Başörtüsü, Türkiye'nin gündemindeki yerini koruyor. Bir yandan da, Alevilerle ilgili çalışmalar sürüyor. Ama hükûmetin, başörtüsünde gösterdiği duyarlılığı, Alevi yurttaşlara karşı sergilemediği yolunda yaygın bir kanaat mevcut. 7 çalıştay yapıldı. Birçok adım atıldı. Fakat sonuç yok. AK Parti, zorunlu din derslerinde yeni bir düzenlemeye giderse, önemli bir eşik aşılmış olacak. Zorunlu din derslerini kaldırmayabilir. Ama en azından, isteyene, muafiyet tanımalı.
9 Temmuz 1990'da, Eğitim ve Öğretim Yüksek Kurulu şöyle bir karar almıştı: "Türk vatandaşı olan Hıristiyan veya Musevi dinlerine mensup ilkokul ve ortaokula giden öğrenciler, söz konusu dinlere bağlı bulunduklarını beyan ettikleri takdirde, din kültürü ve ahlâk bilgisi derslerine girmeye mecbur edilemez."
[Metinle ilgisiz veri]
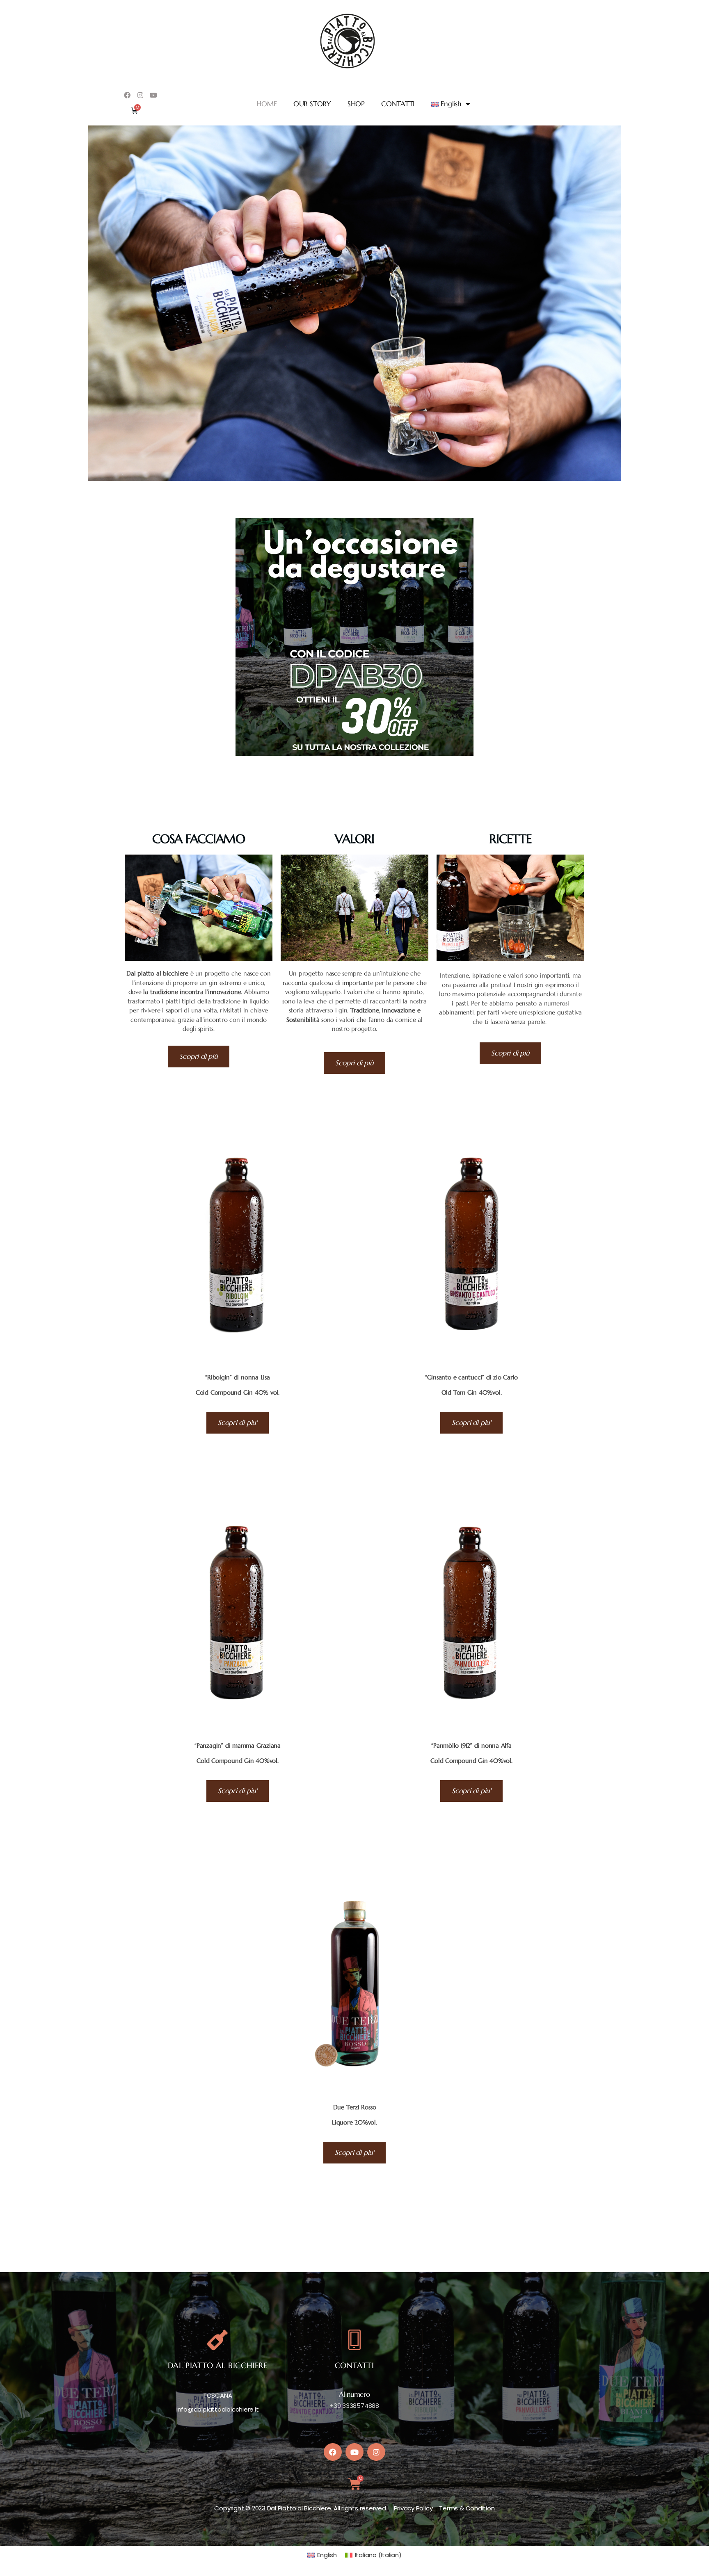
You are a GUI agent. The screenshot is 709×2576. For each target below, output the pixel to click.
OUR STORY (312, 103)
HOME (266, 103)
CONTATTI (398, 103)
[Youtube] (153, 95)
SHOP (356, 103)
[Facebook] (127, 95)
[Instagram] (140, 95)
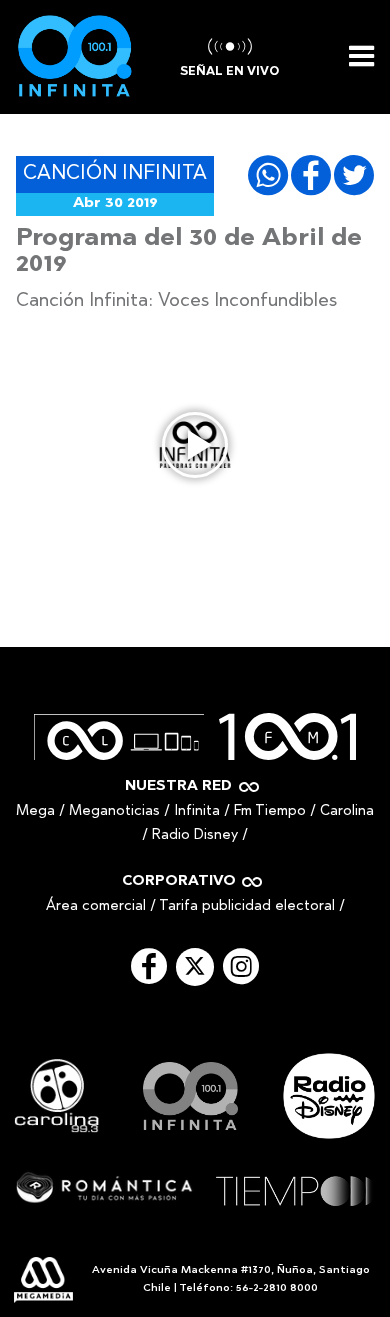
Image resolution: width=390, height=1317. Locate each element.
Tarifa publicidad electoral (247, 906)
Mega (35, 811)
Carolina (347, 811)
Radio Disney (195, 835)
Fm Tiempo (270, 811)
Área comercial (96, 906)
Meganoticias (114, 811)
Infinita (197, 811)
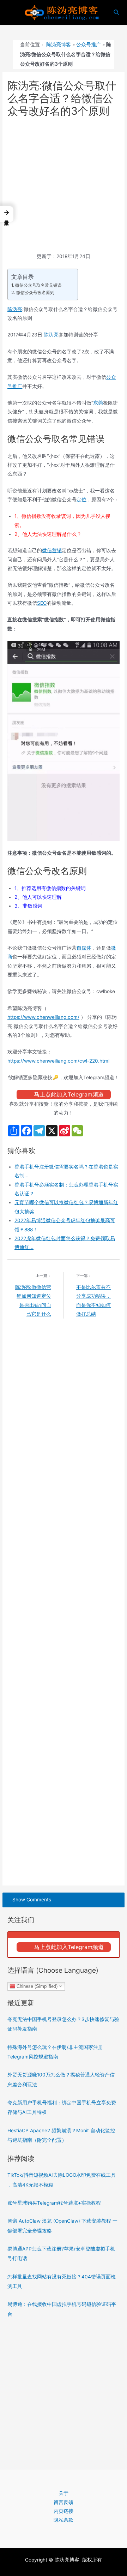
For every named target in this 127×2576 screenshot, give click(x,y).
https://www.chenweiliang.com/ (43, 1017)
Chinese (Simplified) (36, 1986)
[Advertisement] (63, 185)
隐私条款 (63, 2520)
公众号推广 (88, 44)
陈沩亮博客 (58, 44)
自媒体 (84, 948)
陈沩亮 (14, 309)
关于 (63, 2493)
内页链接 (63, 2511)
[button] (6, 214)
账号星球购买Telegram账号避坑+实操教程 (54, 2203)
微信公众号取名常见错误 (38, 285)
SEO (42, 603)
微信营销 (52, 550)
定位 (81, 499)
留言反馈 (63, 2502)
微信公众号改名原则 (35, 292)
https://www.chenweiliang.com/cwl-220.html (58, 1061)
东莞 (98, 403)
Demek, anayasa değiştirilmeden, pekâla böyle bir karar, Alevileri de kapsayacak bir şekilde çıkartılabilir. Üstelik ortada, Avrupa İnsan Hakları Mahkemesi'nin Hasan Zengin ve Eylem Zengin kararı bulunuyor. Bu karar, anayasadan zorunlu din derslerinin çıkarılmasını talep etmiyor. Sadece, dersin içeriğinin, Sünni ağırlıklı olmaması, bütün dinler hakkında genel bir bilgi verilmesi isteniyor.
***
Bütün gayretlere rağmen, din derslerinde böyle dengeli bir muhtevaya bir türlü ulaşılamadı. Milli Eğitim Bakanlığı, rehber ilkeleri şu şekilde belirlemişti: "
Okul ders programı, tüm dinlerin amacının, dürüst bireyler yetiştirmek olduğunu aşılayan bir öğretimi kapsamaktadır. Derslerde, Musevilik, Hıristiyanlık, Hinduizm ve Budizm'in tarihsel gelişimi, temel özellikleri okutulacak; öğrencilerin, Musevilik ve Hıristiyanlıkla ilişkili olarak, İslâmiyet'in konumunu değerlendirebilmeleri sağlanacaktır. Her zaman laiklik ilkesi gözetilecektir. İbadet kavramı, geniş anlamıyla, çalışma, temizlik ve yüksek ahlâk standardı olarak anlatılacaktır. İbadet fiilinin, Allah'a sevgi, saygı ve şükür göstergesi olduğu kadar, bireylerin birbirlerine sevgi ve saygıyla bağlanmalarını, birbirlerine yardım edip, dayanışma göstermelerini ihtiva ettiği öğrencilere aşılanacaktır."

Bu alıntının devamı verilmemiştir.